Look below for the lines from the one with "This screenshot has height=750, width=1120." to the one with "Task: Click the gear icon in the panel header", and copy exactly those lines, both ends included.

**Dataset entries:**

+-------+

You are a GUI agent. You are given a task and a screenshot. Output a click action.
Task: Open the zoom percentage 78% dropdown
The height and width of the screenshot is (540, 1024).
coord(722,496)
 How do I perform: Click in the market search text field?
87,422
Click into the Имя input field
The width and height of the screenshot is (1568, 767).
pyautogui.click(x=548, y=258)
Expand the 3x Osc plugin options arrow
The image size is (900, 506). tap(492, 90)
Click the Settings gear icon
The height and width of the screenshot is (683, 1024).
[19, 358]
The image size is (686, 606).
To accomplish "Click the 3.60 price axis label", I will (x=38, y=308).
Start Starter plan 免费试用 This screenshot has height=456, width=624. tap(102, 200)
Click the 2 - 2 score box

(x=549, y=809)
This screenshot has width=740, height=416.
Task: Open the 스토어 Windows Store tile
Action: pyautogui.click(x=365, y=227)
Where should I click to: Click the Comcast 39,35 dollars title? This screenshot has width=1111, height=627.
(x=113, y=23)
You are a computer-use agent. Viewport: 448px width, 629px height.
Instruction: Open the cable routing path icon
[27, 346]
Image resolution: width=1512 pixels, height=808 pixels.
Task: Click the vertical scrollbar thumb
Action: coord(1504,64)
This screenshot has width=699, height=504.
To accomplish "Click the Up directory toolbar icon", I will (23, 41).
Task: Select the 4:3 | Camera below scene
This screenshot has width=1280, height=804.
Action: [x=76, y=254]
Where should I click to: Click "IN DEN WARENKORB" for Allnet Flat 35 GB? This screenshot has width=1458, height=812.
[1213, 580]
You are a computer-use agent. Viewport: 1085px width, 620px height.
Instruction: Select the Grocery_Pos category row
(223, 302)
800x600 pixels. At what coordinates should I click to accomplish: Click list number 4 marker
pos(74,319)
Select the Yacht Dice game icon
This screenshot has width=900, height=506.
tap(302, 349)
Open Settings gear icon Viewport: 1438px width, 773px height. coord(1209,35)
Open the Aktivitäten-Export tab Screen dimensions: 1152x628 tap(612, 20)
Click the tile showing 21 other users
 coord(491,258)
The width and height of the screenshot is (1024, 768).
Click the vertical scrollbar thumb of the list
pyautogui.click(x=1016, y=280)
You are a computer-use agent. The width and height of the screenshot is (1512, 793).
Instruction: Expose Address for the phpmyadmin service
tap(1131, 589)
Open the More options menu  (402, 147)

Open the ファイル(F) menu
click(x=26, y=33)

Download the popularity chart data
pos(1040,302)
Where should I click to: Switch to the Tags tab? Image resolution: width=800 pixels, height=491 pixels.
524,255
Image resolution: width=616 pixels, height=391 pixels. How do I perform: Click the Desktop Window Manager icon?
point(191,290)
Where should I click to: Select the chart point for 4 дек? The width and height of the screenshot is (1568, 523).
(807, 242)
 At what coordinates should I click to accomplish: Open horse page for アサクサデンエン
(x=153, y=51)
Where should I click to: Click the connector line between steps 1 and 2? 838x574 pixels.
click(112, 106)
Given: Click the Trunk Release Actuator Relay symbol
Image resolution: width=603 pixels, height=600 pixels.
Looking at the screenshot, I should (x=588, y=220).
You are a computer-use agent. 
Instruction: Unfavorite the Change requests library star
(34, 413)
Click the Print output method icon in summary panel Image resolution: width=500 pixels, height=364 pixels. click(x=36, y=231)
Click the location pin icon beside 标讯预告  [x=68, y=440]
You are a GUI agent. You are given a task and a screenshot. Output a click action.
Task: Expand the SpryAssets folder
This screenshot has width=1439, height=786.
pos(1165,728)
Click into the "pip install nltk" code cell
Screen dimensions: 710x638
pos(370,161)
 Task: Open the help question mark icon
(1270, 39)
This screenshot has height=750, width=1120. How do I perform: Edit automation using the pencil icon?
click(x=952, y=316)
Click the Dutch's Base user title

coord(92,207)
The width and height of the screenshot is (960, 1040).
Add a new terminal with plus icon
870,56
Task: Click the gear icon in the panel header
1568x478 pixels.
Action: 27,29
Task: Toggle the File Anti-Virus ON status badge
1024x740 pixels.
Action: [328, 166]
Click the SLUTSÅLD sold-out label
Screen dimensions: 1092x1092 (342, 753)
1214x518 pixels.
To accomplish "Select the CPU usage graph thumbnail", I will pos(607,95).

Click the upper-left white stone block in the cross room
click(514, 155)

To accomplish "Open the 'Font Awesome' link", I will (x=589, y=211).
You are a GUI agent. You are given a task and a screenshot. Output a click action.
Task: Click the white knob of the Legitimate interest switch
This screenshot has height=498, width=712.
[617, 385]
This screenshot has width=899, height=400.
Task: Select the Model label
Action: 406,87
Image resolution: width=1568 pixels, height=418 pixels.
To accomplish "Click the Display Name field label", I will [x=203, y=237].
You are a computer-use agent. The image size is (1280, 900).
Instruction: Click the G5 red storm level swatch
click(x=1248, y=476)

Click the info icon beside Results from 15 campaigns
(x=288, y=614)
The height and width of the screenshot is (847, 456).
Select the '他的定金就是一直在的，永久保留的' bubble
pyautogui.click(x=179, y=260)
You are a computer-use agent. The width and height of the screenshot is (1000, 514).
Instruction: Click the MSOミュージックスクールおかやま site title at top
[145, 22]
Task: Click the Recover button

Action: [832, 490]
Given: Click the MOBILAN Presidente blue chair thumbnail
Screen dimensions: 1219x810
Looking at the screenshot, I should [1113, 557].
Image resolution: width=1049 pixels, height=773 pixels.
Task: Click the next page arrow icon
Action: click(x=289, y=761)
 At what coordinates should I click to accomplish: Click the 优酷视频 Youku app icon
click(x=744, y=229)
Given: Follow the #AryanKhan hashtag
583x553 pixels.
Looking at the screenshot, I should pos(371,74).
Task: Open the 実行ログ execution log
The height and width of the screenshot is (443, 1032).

+-------+

**WRITTEN ANSWER:**
This screenshot has height=750, width=1120. How do I perform: Edit automation using the pencil icon?
click(x=952, y=316)
Click the Dutch's Base user title

coord(92,207)
The width and height of the screenshot is (960, 1040).
Add a new terminal with plus icon
870,56
Task: Click the gear icon in the panel header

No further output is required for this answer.